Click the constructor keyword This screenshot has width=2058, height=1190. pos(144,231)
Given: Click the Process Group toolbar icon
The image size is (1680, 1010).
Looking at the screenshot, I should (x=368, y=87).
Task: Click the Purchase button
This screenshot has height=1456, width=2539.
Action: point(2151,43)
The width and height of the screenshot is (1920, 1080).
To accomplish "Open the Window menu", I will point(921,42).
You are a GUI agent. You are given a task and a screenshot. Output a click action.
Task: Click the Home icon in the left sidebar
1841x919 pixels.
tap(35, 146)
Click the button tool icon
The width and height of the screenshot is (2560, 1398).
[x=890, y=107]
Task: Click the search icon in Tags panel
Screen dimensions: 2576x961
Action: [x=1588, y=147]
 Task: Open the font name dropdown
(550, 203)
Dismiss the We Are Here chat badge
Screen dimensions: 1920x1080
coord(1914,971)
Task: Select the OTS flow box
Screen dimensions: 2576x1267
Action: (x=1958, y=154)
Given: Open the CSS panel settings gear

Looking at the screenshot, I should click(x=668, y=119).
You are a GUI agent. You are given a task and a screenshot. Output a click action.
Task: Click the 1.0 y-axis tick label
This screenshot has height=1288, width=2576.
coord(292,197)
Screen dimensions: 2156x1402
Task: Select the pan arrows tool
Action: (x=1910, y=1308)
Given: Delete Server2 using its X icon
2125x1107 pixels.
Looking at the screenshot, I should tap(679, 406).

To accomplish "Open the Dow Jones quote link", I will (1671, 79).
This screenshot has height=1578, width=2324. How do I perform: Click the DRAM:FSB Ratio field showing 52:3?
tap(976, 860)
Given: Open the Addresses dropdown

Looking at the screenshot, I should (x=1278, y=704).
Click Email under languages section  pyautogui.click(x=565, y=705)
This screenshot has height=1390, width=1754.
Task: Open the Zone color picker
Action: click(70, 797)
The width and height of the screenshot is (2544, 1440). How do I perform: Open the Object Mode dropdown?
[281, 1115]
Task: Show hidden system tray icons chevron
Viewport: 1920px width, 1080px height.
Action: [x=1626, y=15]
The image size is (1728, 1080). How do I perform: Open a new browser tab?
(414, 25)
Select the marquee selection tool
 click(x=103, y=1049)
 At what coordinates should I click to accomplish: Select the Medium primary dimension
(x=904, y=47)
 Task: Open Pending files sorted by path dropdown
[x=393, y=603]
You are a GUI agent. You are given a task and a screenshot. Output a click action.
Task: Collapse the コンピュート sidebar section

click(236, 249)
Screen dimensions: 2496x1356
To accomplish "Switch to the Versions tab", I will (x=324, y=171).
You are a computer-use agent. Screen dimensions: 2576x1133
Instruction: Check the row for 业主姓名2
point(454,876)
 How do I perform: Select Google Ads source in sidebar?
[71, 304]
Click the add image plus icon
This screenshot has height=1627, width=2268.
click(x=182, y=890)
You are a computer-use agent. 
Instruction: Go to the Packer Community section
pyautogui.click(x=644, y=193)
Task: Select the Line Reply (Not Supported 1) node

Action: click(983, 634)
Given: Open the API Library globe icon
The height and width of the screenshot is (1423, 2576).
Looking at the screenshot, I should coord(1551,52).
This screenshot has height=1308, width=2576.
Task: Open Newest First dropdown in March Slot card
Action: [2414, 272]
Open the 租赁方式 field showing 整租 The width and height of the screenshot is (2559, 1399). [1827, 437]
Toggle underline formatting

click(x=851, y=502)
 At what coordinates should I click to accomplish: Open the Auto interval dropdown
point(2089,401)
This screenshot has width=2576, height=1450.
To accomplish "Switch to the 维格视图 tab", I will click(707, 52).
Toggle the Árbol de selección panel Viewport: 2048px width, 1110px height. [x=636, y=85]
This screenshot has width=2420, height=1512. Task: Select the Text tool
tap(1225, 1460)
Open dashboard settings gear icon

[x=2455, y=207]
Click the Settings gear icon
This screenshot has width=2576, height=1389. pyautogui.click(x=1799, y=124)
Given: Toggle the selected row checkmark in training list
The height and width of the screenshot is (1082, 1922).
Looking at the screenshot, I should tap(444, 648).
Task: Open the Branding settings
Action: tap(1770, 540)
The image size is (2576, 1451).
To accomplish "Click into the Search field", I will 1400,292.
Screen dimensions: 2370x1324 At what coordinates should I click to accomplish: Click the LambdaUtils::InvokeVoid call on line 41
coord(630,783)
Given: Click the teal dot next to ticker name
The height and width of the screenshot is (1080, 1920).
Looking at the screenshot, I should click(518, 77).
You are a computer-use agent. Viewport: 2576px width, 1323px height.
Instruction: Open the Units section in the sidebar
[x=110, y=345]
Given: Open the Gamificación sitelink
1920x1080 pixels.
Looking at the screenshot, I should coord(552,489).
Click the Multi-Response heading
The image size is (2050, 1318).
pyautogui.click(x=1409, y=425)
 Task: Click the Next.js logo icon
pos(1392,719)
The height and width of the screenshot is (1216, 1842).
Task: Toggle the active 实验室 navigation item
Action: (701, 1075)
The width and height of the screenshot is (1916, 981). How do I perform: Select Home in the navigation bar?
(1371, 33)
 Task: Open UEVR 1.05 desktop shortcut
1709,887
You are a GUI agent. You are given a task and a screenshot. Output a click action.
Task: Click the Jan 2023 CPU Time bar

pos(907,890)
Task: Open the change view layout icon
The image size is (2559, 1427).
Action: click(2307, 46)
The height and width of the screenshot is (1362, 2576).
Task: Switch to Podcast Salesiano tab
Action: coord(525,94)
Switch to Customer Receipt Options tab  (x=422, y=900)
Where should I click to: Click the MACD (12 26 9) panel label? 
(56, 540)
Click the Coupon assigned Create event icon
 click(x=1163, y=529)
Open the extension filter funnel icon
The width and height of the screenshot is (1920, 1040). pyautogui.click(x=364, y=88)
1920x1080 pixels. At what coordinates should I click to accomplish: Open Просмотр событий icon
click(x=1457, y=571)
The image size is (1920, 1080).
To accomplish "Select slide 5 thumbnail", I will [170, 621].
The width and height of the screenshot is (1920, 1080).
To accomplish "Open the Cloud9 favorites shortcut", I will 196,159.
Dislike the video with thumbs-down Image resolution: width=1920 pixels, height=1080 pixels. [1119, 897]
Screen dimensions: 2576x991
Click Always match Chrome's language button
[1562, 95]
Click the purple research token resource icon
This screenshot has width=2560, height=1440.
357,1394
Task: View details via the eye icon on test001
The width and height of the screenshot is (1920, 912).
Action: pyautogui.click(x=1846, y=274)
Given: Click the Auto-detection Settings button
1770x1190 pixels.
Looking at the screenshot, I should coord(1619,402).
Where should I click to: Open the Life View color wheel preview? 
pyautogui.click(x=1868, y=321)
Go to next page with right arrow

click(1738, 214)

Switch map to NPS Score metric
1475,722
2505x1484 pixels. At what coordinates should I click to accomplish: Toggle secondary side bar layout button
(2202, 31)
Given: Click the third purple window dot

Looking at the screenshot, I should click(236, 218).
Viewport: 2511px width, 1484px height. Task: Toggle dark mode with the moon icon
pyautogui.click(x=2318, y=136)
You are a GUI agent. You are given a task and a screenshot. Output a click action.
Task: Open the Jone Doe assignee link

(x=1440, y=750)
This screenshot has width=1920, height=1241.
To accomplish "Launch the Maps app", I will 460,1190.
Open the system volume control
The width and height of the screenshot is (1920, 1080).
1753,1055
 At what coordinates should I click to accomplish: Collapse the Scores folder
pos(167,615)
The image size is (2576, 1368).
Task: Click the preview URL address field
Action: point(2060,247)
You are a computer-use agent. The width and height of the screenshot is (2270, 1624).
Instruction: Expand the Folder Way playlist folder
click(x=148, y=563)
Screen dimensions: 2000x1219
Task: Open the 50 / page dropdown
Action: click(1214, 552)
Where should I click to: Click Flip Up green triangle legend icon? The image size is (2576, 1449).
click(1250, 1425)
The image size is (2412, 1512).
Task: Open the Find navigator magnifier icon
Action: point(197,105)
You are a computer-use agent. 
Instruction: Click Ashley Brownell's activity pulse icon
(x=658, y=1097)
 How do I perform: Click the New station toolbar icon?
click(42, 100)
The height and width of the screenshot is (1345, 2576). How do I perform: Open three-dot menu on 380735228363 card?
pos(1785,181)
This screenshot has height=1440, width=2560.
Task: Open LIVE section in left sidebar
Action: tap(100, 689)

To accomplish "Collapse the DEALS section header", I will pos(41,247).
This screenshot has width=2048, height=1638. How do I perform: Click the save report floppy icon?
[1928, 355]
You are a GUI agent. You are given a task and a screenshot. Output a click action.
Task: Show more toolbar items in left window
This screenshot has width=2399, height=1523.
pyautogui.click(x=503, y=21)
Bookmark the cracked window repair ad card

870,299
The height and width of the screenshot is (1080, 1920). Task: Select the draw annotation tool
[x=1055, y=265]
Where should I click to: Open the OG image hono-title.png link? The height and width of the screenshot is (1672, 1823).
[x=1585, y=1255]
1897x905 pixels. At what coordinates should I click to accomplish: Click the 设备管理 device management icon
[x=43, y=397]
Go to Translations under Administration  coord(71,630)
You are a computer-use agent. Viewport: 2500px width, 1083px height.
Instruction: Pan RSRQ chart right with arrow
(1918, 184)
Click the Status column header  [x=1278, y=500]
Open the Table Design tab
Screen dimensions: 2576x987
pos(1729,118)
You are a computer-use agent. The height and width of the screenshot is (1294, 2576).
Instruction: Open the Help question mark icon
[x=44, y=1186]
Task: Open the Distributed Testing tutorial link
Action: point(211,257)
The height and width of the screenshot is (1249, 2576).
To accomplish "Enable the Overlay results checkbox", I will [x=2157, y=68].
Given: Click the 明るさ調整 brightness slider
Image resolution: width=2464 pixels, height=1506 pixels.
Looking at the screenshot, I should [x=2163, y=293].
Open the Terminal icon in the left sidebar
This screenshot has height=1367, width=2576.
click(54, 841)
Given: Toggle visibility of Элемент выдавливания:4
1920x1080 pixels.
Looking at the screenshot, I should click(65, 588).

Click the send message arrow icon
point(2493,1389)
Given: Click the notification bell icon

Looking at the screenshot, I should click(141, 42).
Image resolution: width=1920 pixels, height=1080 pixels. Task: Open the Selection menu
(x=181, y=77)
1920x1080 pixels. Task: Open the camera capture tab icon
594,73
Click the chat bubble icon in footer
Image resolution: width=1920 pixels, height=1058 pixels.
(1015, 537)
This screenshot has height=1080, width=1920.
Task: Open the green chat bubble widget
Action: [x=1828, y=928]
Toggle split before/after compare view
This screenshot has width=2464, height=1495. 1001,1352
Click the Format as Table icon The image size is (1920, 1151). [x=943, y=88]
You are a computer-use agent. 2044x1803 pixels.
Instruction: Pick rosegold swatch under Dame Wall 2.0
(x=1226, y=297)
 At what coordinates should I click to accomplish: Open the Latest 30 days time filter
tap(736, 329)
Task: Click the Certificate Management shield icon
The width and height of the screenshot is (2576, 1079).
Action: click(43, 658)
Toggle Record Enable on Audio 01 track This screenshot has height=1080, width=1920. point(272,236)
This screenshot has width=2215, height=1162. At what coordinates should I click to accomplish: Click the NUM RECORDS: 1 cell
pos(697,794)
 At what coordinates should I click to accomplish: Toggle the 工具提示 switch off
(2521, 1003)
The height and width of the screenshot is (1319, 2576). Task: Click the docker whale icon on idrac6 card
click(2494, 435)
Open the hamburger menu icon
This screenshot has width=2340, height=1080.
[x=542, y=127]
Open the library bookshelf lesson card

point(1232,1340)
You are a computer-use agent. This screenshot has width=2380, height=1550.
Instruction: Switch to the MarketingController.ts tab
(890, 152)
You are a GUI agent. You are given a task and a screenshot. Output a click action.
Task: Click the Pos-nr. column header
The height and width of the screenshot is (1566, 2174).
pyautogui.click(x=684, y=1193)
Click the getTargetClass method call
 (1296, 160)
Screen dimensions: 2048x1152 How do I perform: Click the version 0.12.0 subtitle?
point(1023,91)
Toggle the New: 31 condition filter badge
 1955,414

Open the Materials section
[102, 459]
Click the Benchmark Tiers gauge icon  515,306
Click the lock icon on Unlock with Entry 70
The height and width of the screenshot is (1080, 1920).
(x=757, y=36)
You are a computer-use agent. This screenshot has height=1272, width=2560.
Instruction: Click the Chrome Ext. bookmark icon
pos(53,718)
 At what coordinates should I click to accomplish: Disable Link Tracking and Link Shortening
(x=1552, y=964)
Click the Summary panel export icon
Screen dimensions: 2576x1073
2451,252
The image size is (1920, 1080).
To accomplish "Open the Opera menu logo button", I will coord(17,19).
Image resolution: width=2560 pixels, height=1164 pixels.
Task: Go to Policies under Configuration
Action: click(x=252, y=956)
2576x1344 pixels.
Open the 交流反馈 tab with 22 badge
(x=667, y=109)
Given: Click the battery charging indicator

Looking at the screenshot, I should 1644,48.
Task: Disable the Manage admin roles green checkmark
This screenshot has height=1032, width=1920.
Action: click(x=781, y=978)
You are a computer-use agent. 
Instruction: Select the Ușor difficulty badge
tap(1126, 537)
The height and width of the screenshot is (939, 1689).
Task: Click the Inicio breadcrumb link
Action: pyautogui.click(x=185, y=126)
======
### The problem
From the first line of the data above through the line containing "Task: Click the Home icon in the left sidebar", set each line down again exactly; include both ends and omit everything else.

### Answer space
Click the constructor keyword This screenshot has width=2058, height=1190. pos(144,231)
Given: Click the Process Group toolbar icon
The image size is (1680, 1010).
Looking at the screenshot, I should (x=368, y=87).
Task: Click the Purchase button
This screenshot has height=1456, width=2539.
Action: point(2151,43)
The width and height of the screenshot is (1920, 1080).
To accomplish "Open the Window menu", I will point(921,42).
You are a GUI agent. You are given a task and a screenshot. Output a click action.
Task: Click the Home icon in the left sidebar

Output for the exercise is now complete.